— ASSIGNMENT —
Set down the line containing "The image size is (1206, 703)." and each line after it through the last line of the records, exactly, leaving pictures out.

Source data:

'''

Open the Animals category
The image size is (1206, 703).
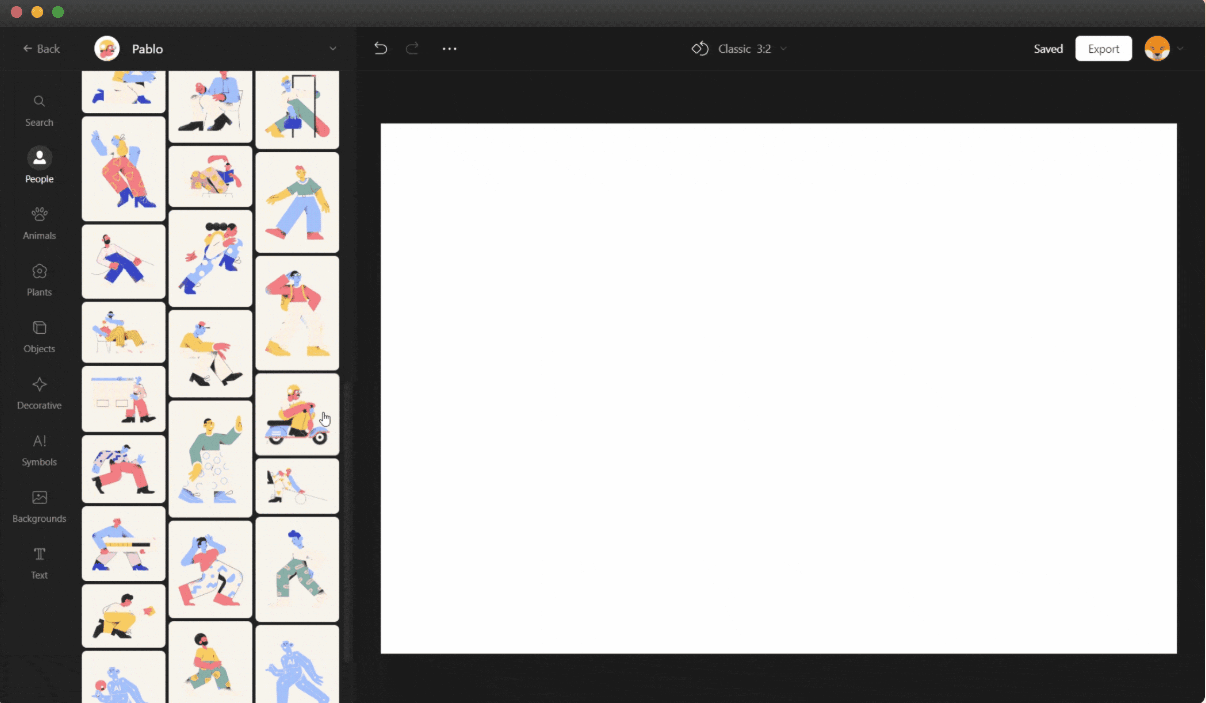tap(39, 222)
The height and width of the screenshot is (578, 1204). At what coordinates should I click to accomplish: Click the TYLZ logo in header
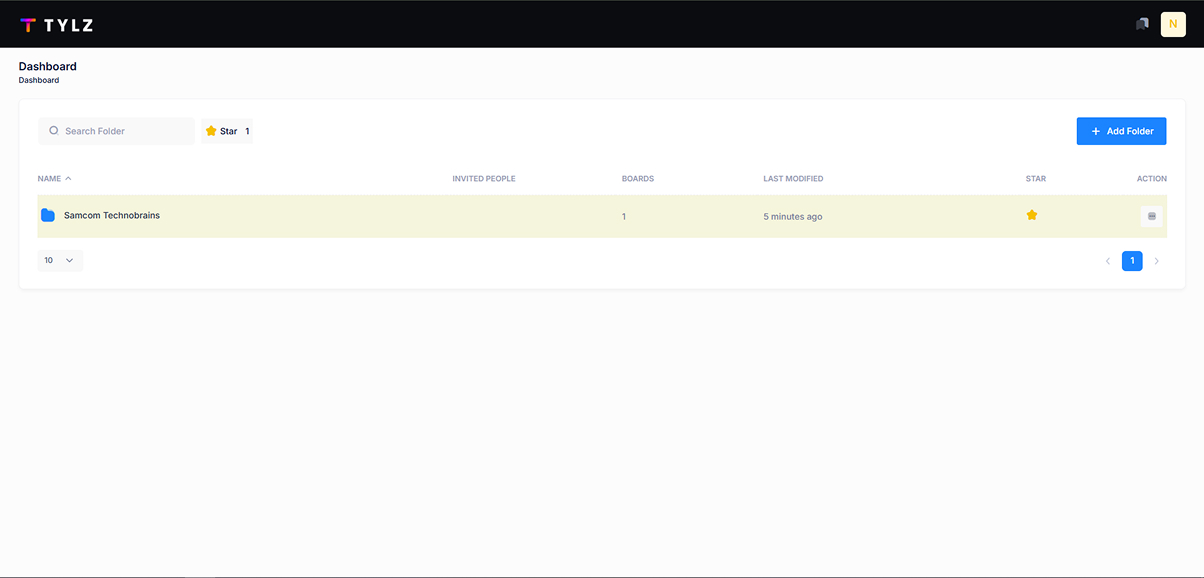pos(57,25)

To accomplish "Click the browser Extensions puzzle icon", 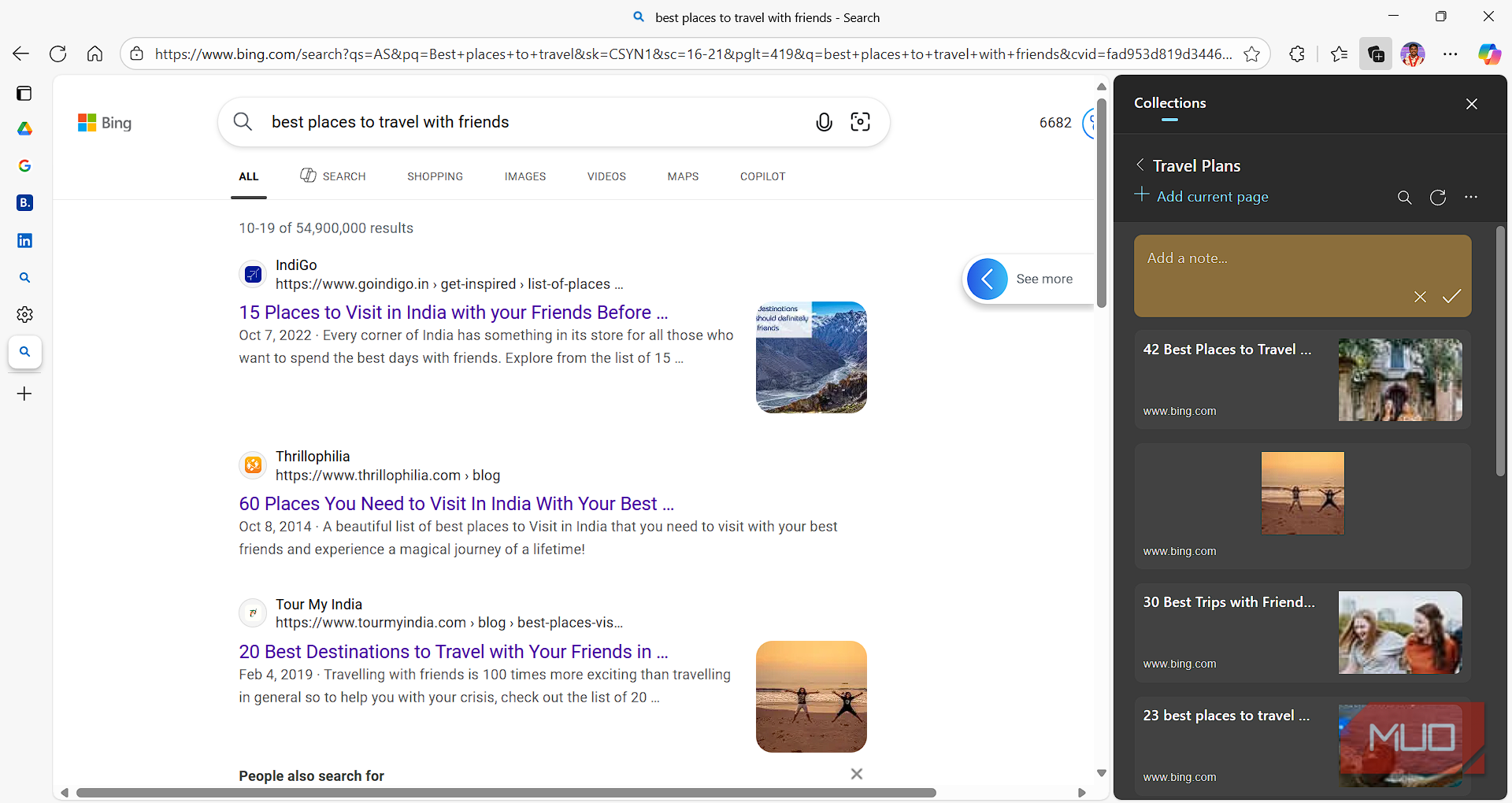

'''

— SOLUTION —
The image size is (1206, 703).
tap(39, 222)
The height and width of the screenshot is (578, 1204). At what coordinates should I click to accomplish: Click the TYLZ logo in header
pos(57,25)

To accomplish "Click the browser Extensions puzzle icon", 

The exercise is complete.